Segundo avaliação do presidente da Confederação Nacional da Indústria (CNI), Ricardo Alban, ao fim da viagem, encerrada dia 4, em Washington, os empresários industriais que participaram da missão promovida aos Estados Unidos para discutir as tarifas sobre exportações brasileiras saem confiantes com as oportunidades de negociação abertas. O dirigente destacou, contudo, que o trabalho iniciado pela instituição nos três dias de encontros com integrantes do governo e empresários norte-americanos deve prosseguir. “A missão continua. Nós fizemos um trabalho de diplomacia empresarial, que é de sermos facilitadores de uma mesa de negociação, quer seja para redução de tarifas, quer seja para aumentar a lista de exceções ou, ainda, para criar oportunidades”, disse Alban.
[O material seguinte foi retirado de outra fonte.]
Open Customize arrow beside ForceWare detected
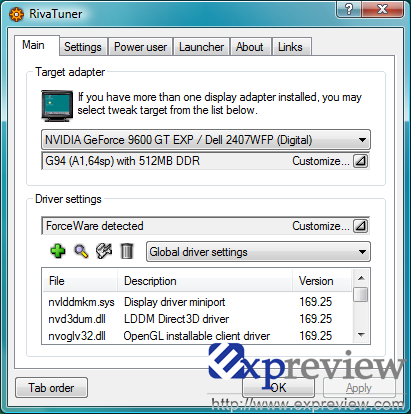 point(360,226)
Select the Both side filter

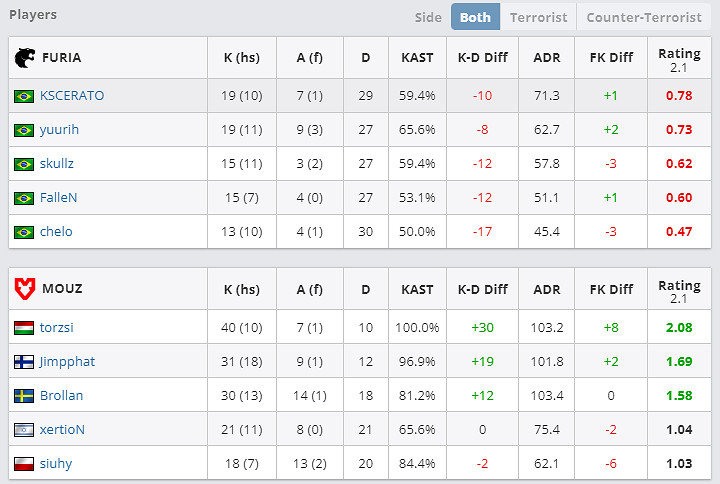click(475, 17)
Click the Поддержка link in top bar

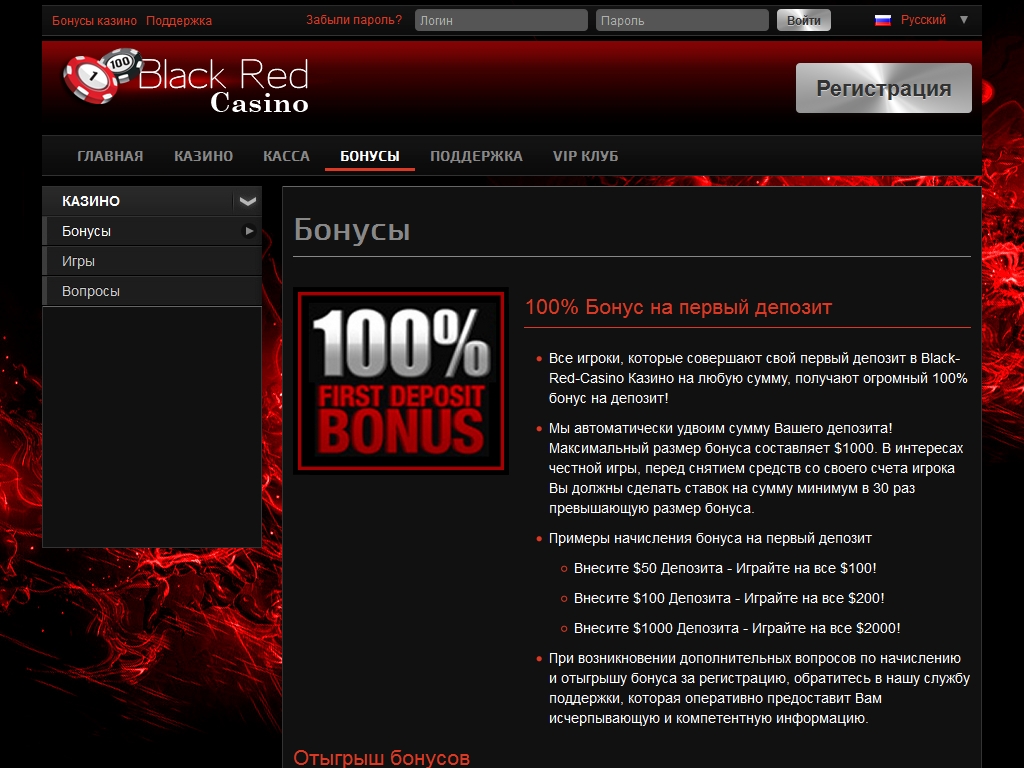click(179, 20)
As oportunidades mencionadas pelo dirigente abrangem pesquisa e desenvolvimento de insumos para data centers, aproveitamento de energia renovável abundante no Brasil para a produção de Combustível Sustentável da Aviação (SAF) e estudos para a exploração de minerais críticos e terras raras. Para o presidente da CNI, os segmentos representam grande potencial para o desenvolvimento de negócios de interesse mútuo dos dois países, contribuindo para a negociação em busca da redução tarifária.
A comitiva da CNI reuniu 130 empresários, líderes de associações de setores industriais afetados pelas sobretaxas e dirigentes de federações das indústrias de oito estados – Goiás (Fieg), Minas Gerais (Fiemg), Paraíba (Fiepe), Paraná (Fiep), Rio de Janeiro (Firjan), Rio Grande do Norte (Fiern), Santa Catarina (Fiesc) e São Paulo (Fiesp).
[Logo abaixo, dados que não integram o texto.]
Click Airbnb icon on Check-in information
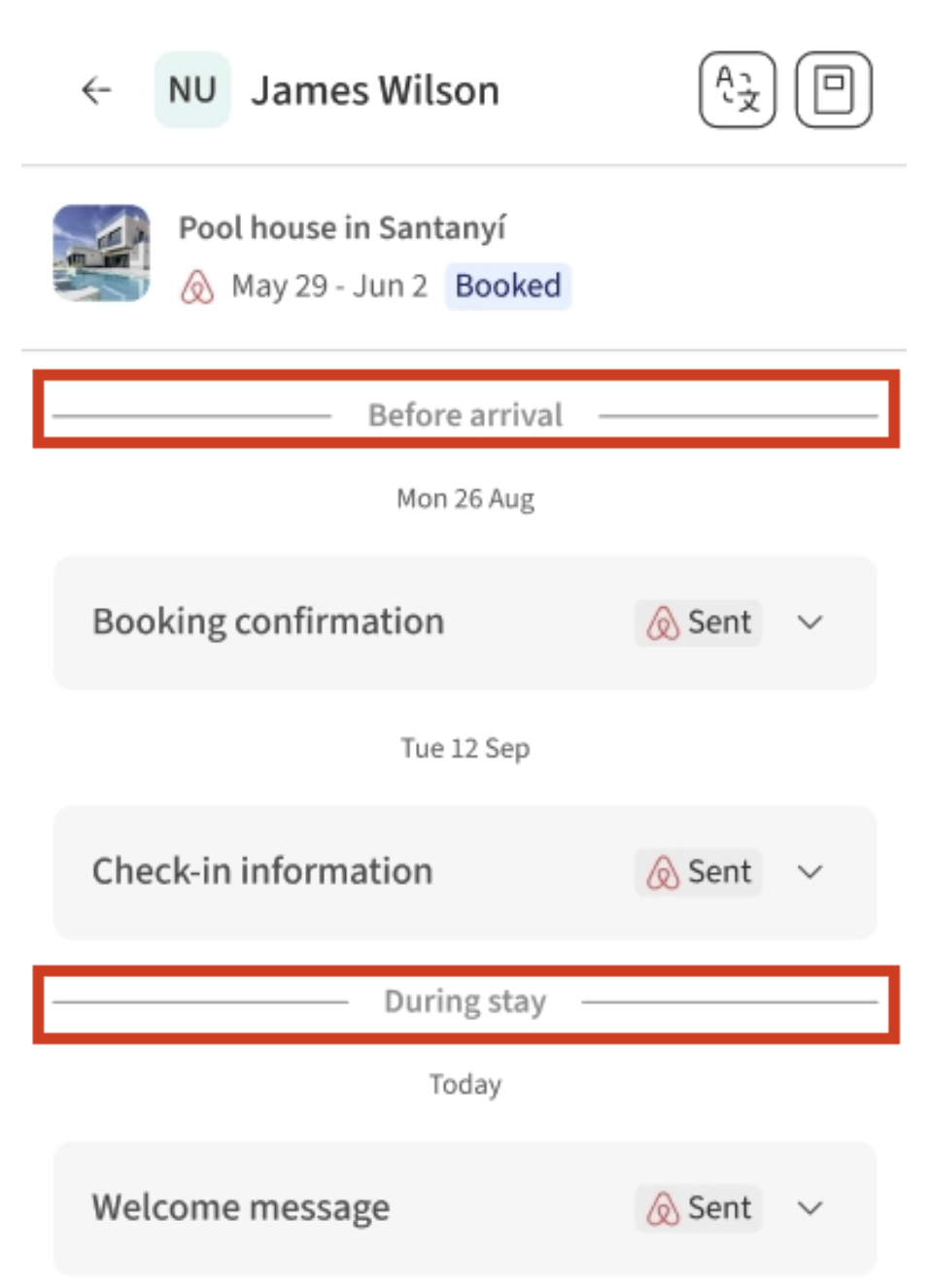929x1288 pixels. pos(663,872)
Durante três dias, os integrantes da comitiva participaram de diálogos bilaterais para discutir a relação comercial no contexto das tarifas e estratégias de atuação, se reuniram com autoridades de governo – o secretário adjunto do Departamento de Estado, Christopher Landau, e o subsecretário de Comércio para a Indústria e Segurança, Jeffrey Kessler –, parlamentares e com a embaixadora do Brasil nos EUA, Maria Cecília Ribeiro Viotti.
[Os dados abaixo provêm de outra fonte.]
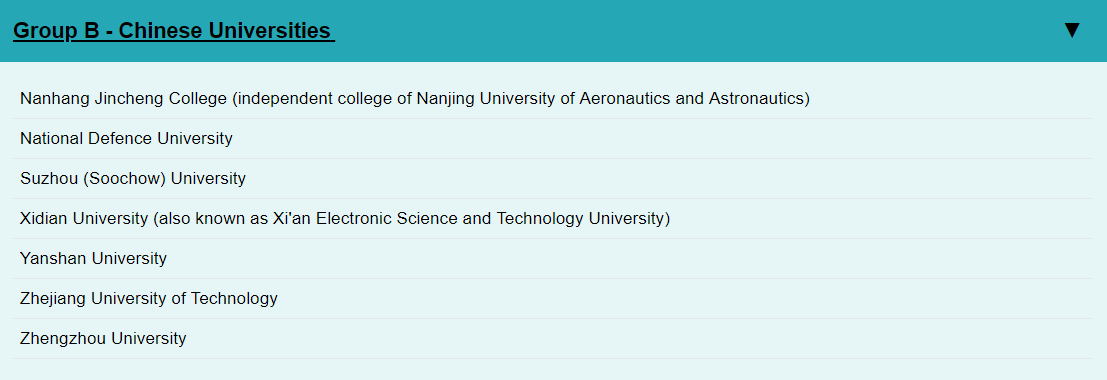Collapse Group B using the black triangle arrow
The height and width of the screenshot is (380, 1107).
[x=1072, y=30]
“Toda crise envolve desafios, e todos os desafios abrem oportunidades. Nós trouxemos aqui três segmentos que podem ser explorados e que são de forte interesse mútuo: desenvolvimento da produção de SAF, data centers e minerais críticos e terras raras. Nós estamos preparados para sentarmos à mesa de forma construtiva”, frisou Alban.